- _Text block_
___
# Check Out This Cool Rabbitry!



## ChocoClover (May 27, 2014)

http://www.homesteadingtoday.com/rabbits/471326-building-new-rabbitry-3.html

It's way out of my reach, but really cool.


----------



## ChocoClover (May 27, 2014)

By the way, oops about the title. I meant, check out instead of recheck.


----------



## Azerane (May 28, 2014)

I fixed it for you 

It does look like an interesting set-up. All the waste falls to the ground below the building? I can't quite make that part out.


----------



## jamesedwardwaller (May 28, 2014)

ChocoClover said:


> http://www.homesteadingtoday.com/rabbits/471326-building-new-rabbitry-3.html
> 
> It's way out of my reach, but really cool.


--what,-might I ask are your intentions,--??-breeder or food..?--or both..??--james waller hnoyoudidnt::imsorry::bunny5


----------



## ChocoClover (May 28, 2014)
___
- _Data rows_
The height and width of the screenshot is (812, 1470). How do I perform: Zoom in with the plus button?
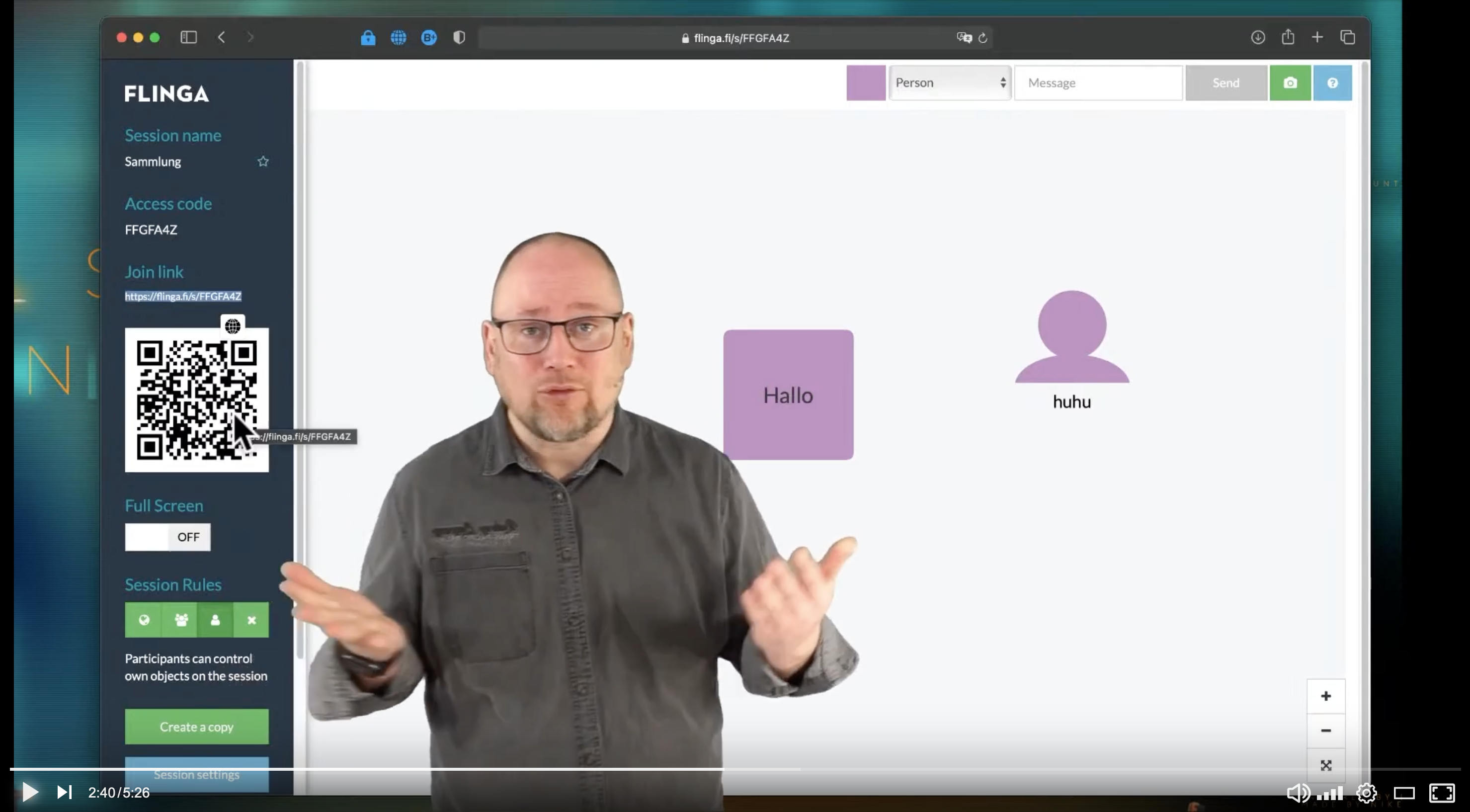point(1325,696)
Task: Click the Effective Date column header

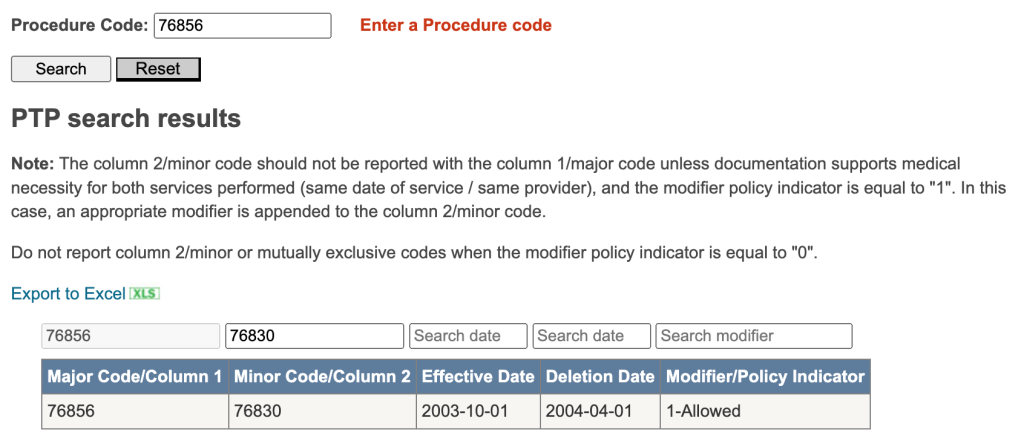Action: click(x=478, y=377)
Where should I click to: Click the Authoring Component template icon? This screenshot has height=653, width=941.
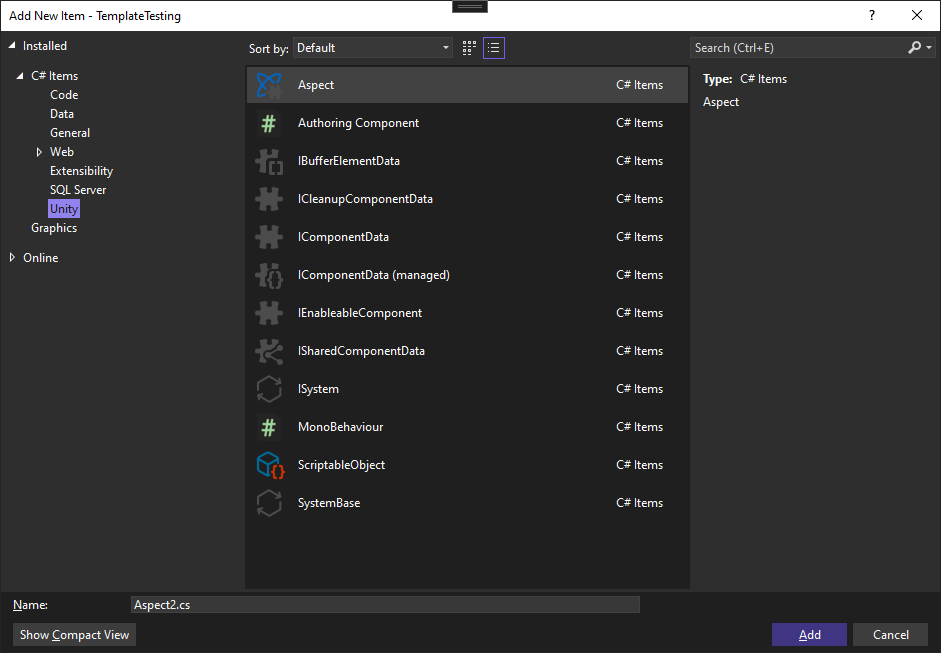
___
- _The tasks_
1. List every distinct username that posts in the rabbitry thread.
2. Based on the rabbitry thread, do these statements agree with it? Answer yes or no for each and quote the words that settle it.
(a) Azerane is certain that all the waste falls to the ground below the building.
(b) ChocoClover says the rabbitry shown in the link is within reach.
(c) ChocoClover meant the title to say "check out" rather than "recheck".
3. Carry on the rabbitry thread from its final post header.

- _Replies_
1.
ChocoClover
Azerane
jamesedwardwaller

2.
(a) No: "I can't quite make that part out."
(b) No: "It's way out of my reach, but really cool."
(c) Yes: "I meant, check out instead of recheck."

3.
Oh no, DEFINITELY not food. That's really sad! I just thought it was a really cool building for rabbits to live in.


----------



## woahlookitsme (May 28, 2014)

I've seen that one before! It is super cool!


----------



## majorv (May 28, 2014)

Love the idea of recessed flooring so the poop and pee 'disappear' under the building. Wonder how much trouble it is to scoop it out though.


----------



## HototMama (May 28, 2014)

that is cool. here is a pic of my setup. (i have many more hutches that are not in the pic) i plan on painting the shed and hutches this year and fencing it in.


----------



## ChocoClover (May 28, 2014)

Nice! Here's my setup. I will get lots more cages as time goes on. It's in my screen porch.




Pretty small, huh?


----------



## ChocoClover (May 28, 2014)

majorv said:


> Love the idea of recessed flooring so the poop and pee 'disappear' under the building. Wonder how much trouble it is to scoop it out though.




If you look at he previous pages, you can see that it is on a trailer. They just move the trailer to scoop to poo and pee! Cool, huh?


----------



## jamesedwardwaller (Jun 9, 2014)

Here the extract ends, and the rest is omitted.